Selected text |
Start

The grim reality of this imperial adventurism hasn’t vanished into the history books; it is currently humming along in real-time as a proxy war funded directly by your tax dollars. Since October 7, 2023, the United States has quietly funneled a mind-boggling $21.7 billion in military assistance to Israel—an amount that represents nearly three times our normal annual aid package. Israel’s entire frontline aerial combat fleet is 100% supplied by the United States, meaning every single F-15, F-16, F-35, and Apache helicopter dropping payloads on civilian infrastructure carries an American barcode.

End

Material provided |
Start

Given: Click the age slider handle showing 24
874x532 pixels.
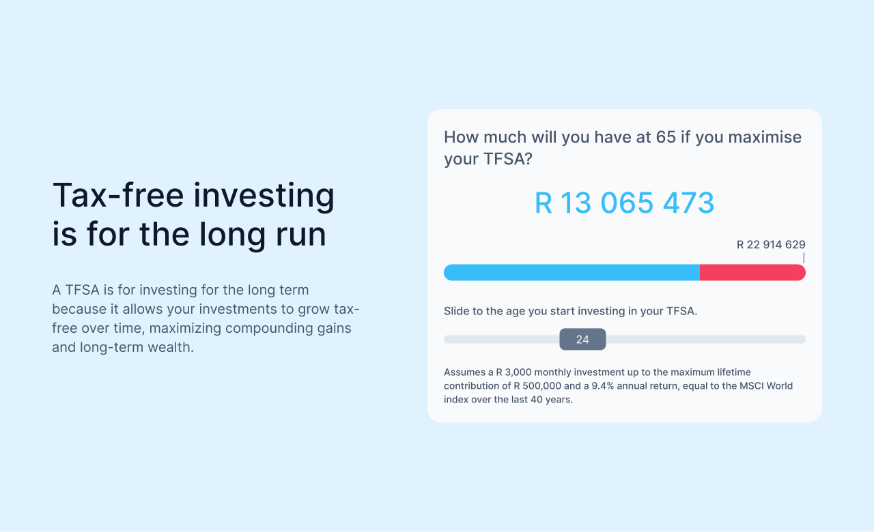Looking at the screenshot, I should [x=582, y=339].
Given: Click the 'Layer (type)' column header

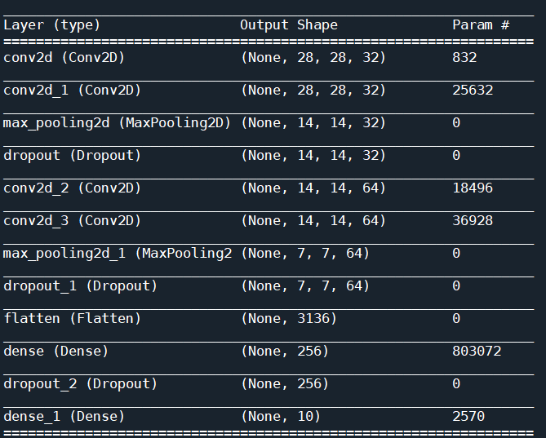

End

Exercise brief | Rewrite the passage on U.S. military aid to Israel from "The grim reality" up to and including "an American barcode.", changing "mind-boggling" to "staggering". The lines have no connection to the passage on U.S. military aid to Israel.

The response |
The grim reality of this imperial adventurism hasn’t vanished into the history books; it is currently humming along in real-time as a proxy war funded directly by your tax dollars. Since October 7, 2023, the United States has quietly funneled a staggering $21.7 billion in military assistance to Israel—an amount that represents nearly three times our normal annual aid package. Israel’s entire frontline aerial combat fleet is 100% supplied by the United States, meaning every single F-15, F-16, F-35, and Apache helicopter dropping payloads on civilian infrastructure carries an American barcode.